Mazurka from the most voted list

From Galicia, whose great political heroes have moved to Madrid without (mentally) leaving the province of La Coruña, every once in a while some (interested) proposal that suggests the need for an agreement between the PP and the PSOE – the two big parties – arrives from Galicia.

Thomas Osborne
Thomas Osborne
30 January 2023 Monday 11:32
9 Reads
Mazurka from the most voted list

From Galicia, whose great political heroes have moved to Madrid without (mentally) leaving the province of La Coruña, every once in a while some (interested) proposal that suggests the need for an agreement between the PP and the PSOE – the two big parties – arrives from Galicia. , which have not been so much for a long time now – to shepherd the flock (read the voters) and ensure that democracy and its hills, whose topography varies depending on the ups and downs established by each electoral appointment, agree, by mutual concord, to pass under the arch of his triumph.

Imperceptibly, but constantly, just like the orballo, the same as the litany of the waves of the Costa de Morte, the temptation to sign a pact to limit the surprises that the polls bring ends up wetting the Iberian political board. The last season of this series – which governs the list with the most votes – has the signature of Feijóo, the applicant. And his staging took place this week in the sacred Oratory of San Felipe Neri in Cádiz, cradle of the very brief Constitution of 1812, which was a parenthesis between two successive absolutisms.

Feijóo's formula is an almost exact replica of the one that Rajoy, whose Galician origin is beyond doubt, launched in 2016. He has the same ambition: to artificially amplify majorities that are not strictly such -in many elections the most supported candidacy sometimes does not sum not even a third of the votes, far from half – and annul (on a whim) the game of the political minorities represented. That the PP presents this idea as an example of "institutional regeneration" is grotesque. Much more if we take into account the recent history, not exactly peaceful, of the stormy renewal of state judicial bodies.

The context detracts from the credibility of the idea, which is a simple remake. But the problem, above all, is fundamental: reaching power democratically is not the same as coming first in an election, just as an insufficient majority, especially if it violates the legal framework, does not allow sovereignist adventures either. Nobody authorizes rulers to impose a synecdoche that confuses the part (the electoral quota of their party) with the whole (institutional).

Feijóo, who in Cádiz walked through the market square and chatted with the Phoenician natives of the Bar La Marina, famous for its churros, has found more support for his record in Andalusia than in Madrid.
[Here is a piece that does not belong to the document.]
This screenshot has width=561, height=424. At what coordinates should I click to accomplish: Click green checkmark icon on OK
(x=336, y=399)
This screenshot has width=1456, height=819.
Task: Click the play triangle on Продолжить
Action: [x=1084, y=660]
Ayuso wants a second round – like the presidents of the French republic – while Moreno Bonilla makes cabotage navigation between two seas.

On the one hand, he supports his leader; on the other, he does not want anyone to remember that in 2018 he reached the presidency of the Board without being the candidate with the most votes, thanks to what he himself called – referring to others – “a pact of losers”. If Feijóo's idea had been in force, the Andalusian president would never have entered the Quirinale. Maybe he wouldn't even be in politics.

It does not make much sense that this proposal, if one day it is introduced into the electoral law, whose reform no parliamentary majority has wanted to address for partisan convenience, is limited to the municipal level and does not extend to autonomous governments or be applied in general elections . If, as Moreno Bonilla says, "it favors institutional stability", such a desideratum would be transferable to any other political level other than the local one.

Taking the syllogism to the extreme (ironic) leads to a dead end tunnel: nothing facilitates institutional stability more than doing without the ballot box. The problem, of course, is that without them there is no democracy, even if simulations are invented. Biasing the opinion of the polls, which are a reflection of the political atomization of society, in an unequivocal sense does not regenerate democracy, which requires a legal framework that goes beyond an assembly vote. It restricts and puts it in a box, by preventing lawful agreements between the representatives of the citizens.

It would be more logical to go in the opposite direction and return the freedom of judgment and action to the deputies in the face of the (martial) discipline prevailing in all parties. By pointing out that "the majority of citizens are in favor of whoever wins the elections being the one who governs", the president of the Junta enunciates a tautology. The debate in Andalusia, where the reform of the Statute of Autonomy was voted for by only 36.28% of the voters, consists of looking for formulas to bring institutional representation closer to the citizenry. Not the contrary.

That Moreno Bonilla considers the possibility that municipal majorities and minorities change as a function of political agreements a problem denotes a disturbing organic conception of democracy. And it is a categorical challenge to what, at least symbolically, represents the liberalism of the Cortes of Cádiz, in favor of indirect suffrage.

Everything indicates that on 28M the advance of the PP in Andalusia, the result of which will be a prelude to the general elections at the end of 2023, will be more lukewarm than is thought. Without a sufficient transfer of nomadic votes similar to that of 19J – the president of the Junta received up to 16% of the votes cast in the regional elections – the southern right may need the nihil obstat of Vox in many local and provincial squares so as not to disappoint its expectations . And that is a problem. Especially for Feijóo, the only mazurka soloist on the most voted list.